ARMILLARIA MELLEA

13 Gennaio 2019 by - Funghi Basidiomiceti

Denominazione:ARMILLARIA MELLEA Karst 1881    
Genere e specie:Armillaria mellea
Classe:Basidiomiceti
Ordine:Agaricales
Famiglia:Tricholomataceae
Nomi italiani:Chiodino, Famigliola buona. 
Cappello:3(4-8)15 cm; colori variabilissimi in base alla specie di essenza arborea che lo ospita: giallo-miele, bruno, bruno-fulvo, bruno-rossastro, bruno-nerastro, olivastro e grigio-verdastro. Prima convesso, poi campanulato e quindi piano con umbone ottuso; cosparso da numerosi granuli o squame bruno-nerastri che tendono a scomparire nell’adulto.
Imenio:costituito da lamelle biancastre o bianco-crema, con macchie brunastre da adulto, fitte e adnate-decorrenti.
Gambo:fino a 15×2 cm; solitamente più chiaro del cappello, giallastro al centro e brunastro alla  base, dove sono cespitosi e più legnosi. Cilindrico o leggermente clavato e spesso incurvato. Anello ben sviluppato e membranoso. +/- concolore al cappello.
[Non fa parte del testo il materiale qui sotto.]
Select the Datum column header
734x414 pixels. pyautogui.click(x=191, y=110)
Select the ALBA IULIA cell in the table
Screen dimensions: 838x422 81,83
Carne:biancastra, con odore fungino nel giovane, odore spermatico nell’adulto, con sapore acidulo.
Habitat: cresce su legno di latifoglie ma anche di aghifoglie (Cedrus sp.), molto cespitoso alla base di tronchi vivi o marcescenti, ceppaie e radici interrate. Spesso la base dei tronchi si possono estendere per quasi 360° della circonferenza e fino a cinque classi di età del loro sviluppo. Molto diffuso nella nostra regione.
Altitudine:da 0 a 1300 m s.l.m.
Periodo crescita:estate – autunno.
Caratteri distintivi:il Genere Armillaria comprende cinque specie munite di anello (A. mellea, A. gallica, A. ostoyae, A. cepistipes e Armillaria borealis), e tra esse A. mellea si distingue per crescita molto cespitosa e abbondante su legno di latifoglie.
Commestibilità:Buono, dopo bollitura di almeno 30’, poichè termolabile come tutte le specie congeneri munite di anello; le specie senza anello sono tre: A. tabescens, A. ectypa (Danimarca e Finlandia) e A. borealis (Bulgaria).